(Records for locating displayed items)
◇ ◇ ◇ ◇ ◇ ◇ ◇
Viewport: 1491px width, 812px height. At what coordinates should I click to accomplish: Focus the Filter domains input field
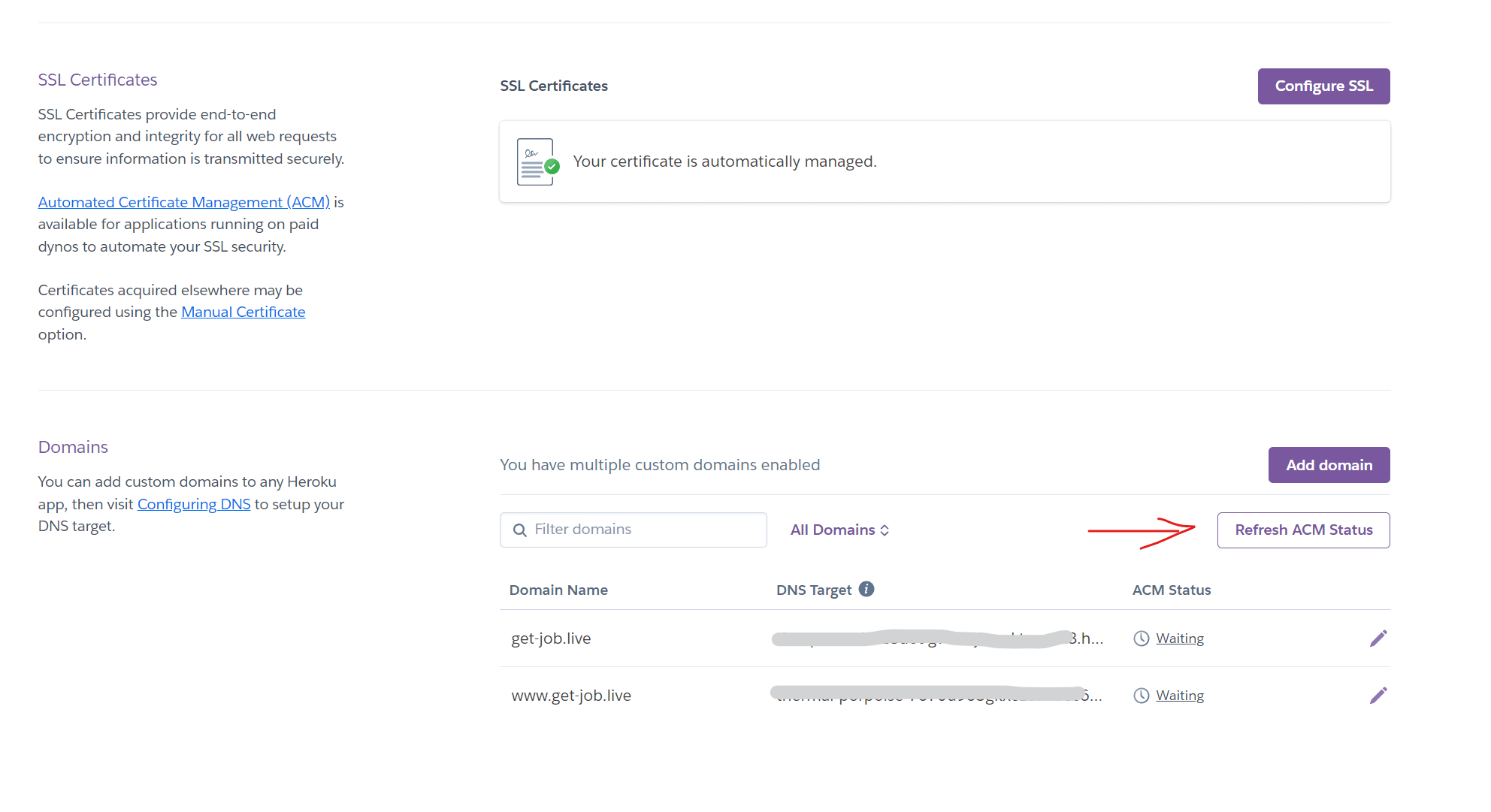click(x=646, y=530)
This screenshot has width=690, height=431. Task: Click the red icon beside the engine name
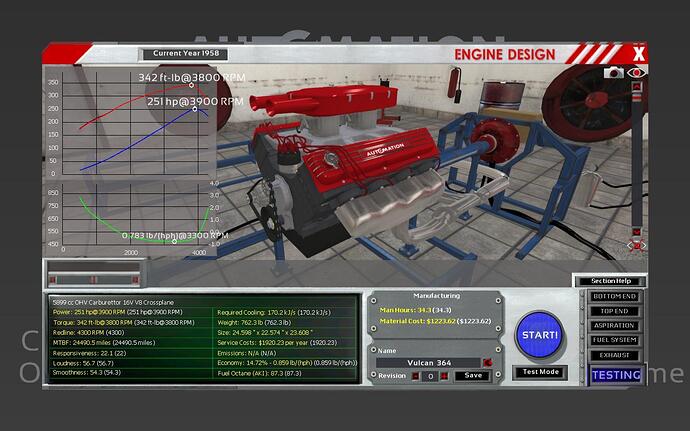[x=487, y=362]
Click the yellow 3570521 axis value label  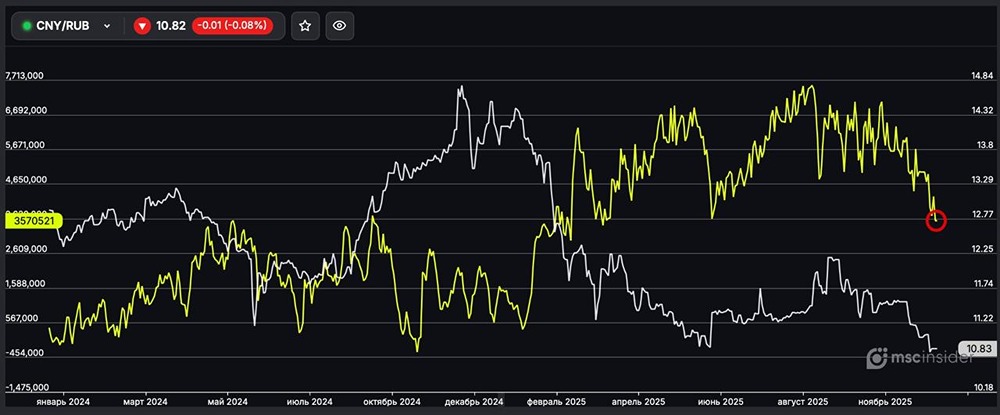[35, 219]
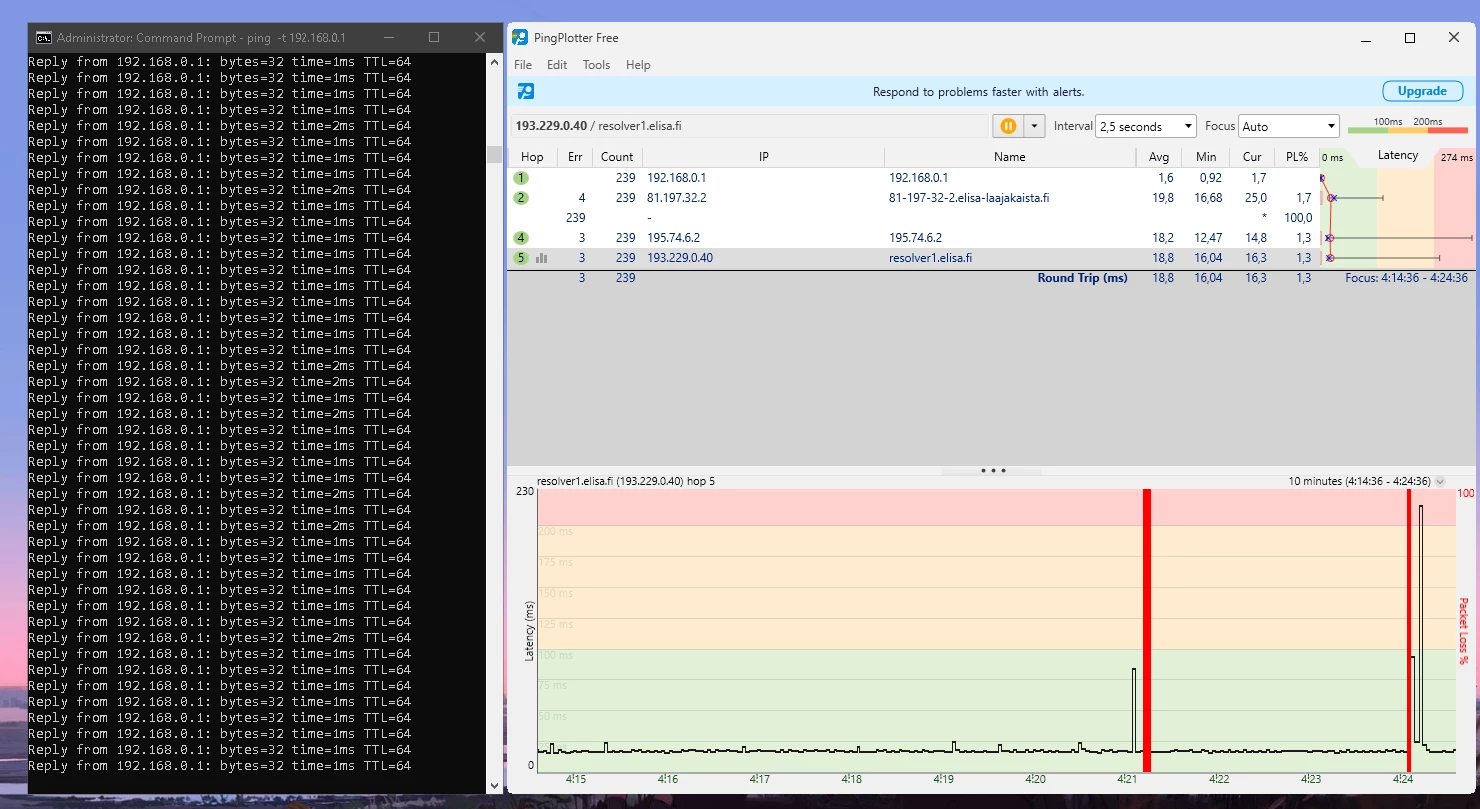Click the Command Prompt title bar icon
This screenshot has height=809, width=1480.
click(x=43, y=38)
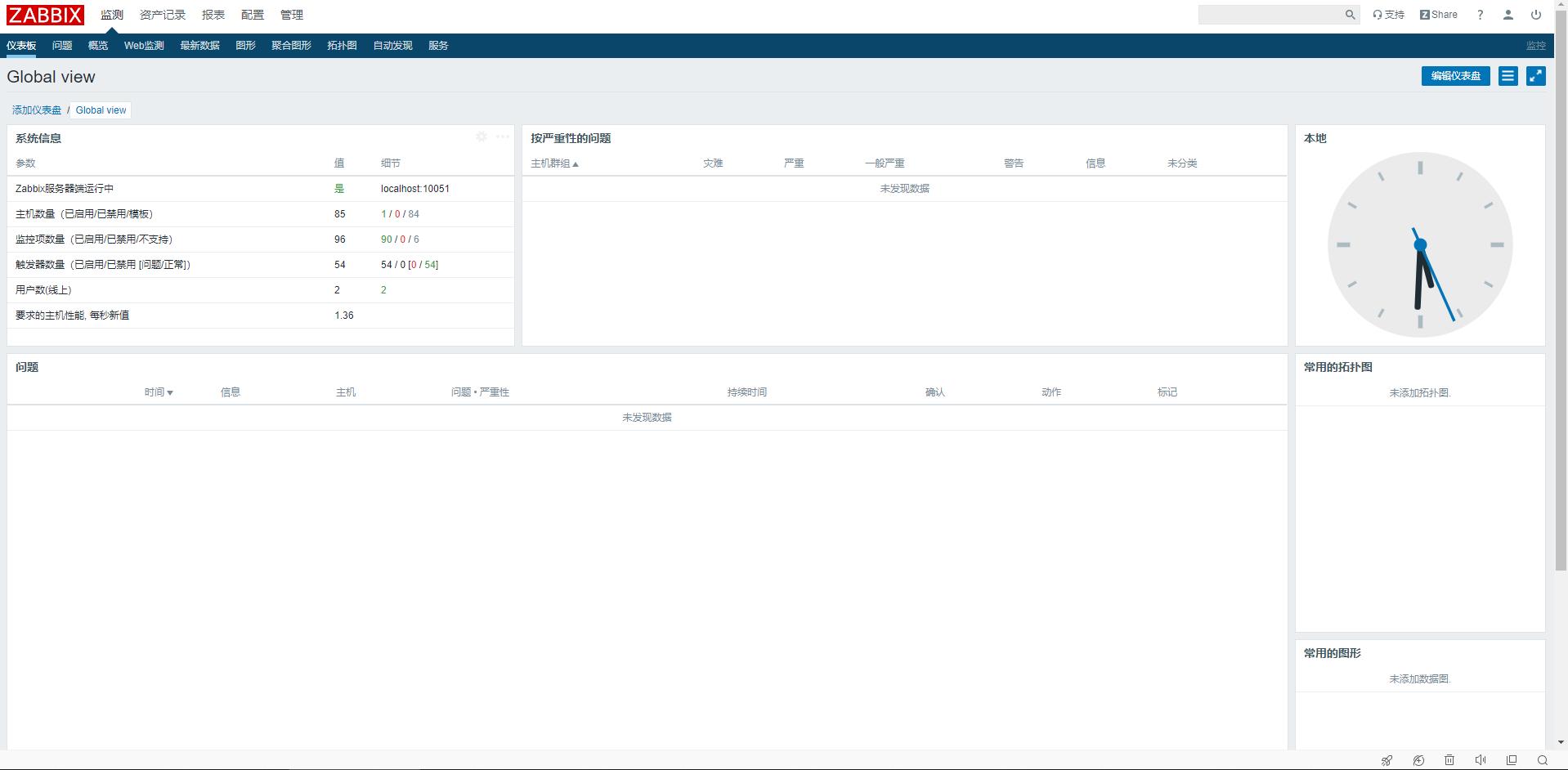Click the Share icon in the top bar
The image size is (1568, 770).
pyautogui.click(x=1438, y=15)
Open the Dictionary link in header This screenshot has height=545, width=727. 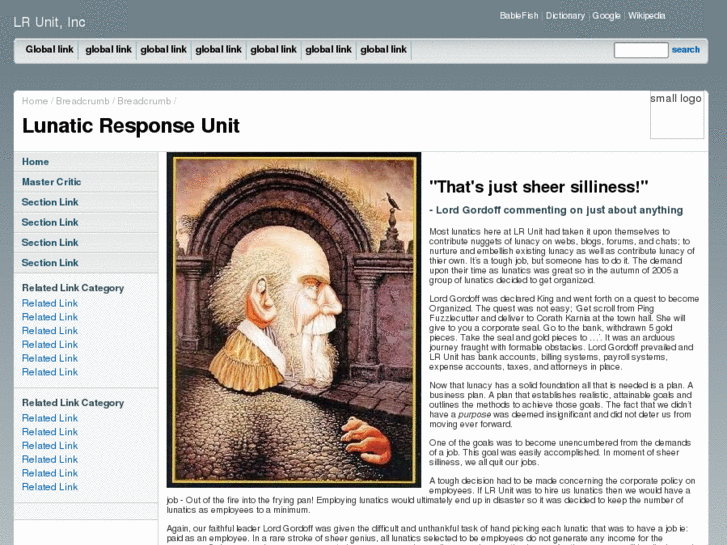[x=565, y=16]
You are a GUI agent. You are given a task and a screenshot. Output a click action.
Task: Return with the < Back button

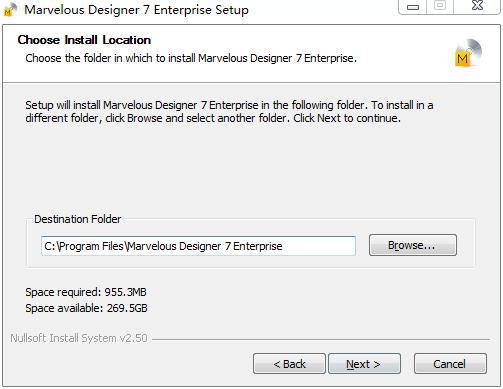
◇ ◇ ◇ ◇ ◇ ◇ ◇
Work to do
Swap "screenshot" for "screen image" in the stretch of records from the line containing "You are a GUI" through the end of the records, and give those lines again with nothing else changed. Leave the pictures out of your answer.

Result
You are a GUI agent. You are given a task and a screen image. Output a click action.
Task: Return with the < Back button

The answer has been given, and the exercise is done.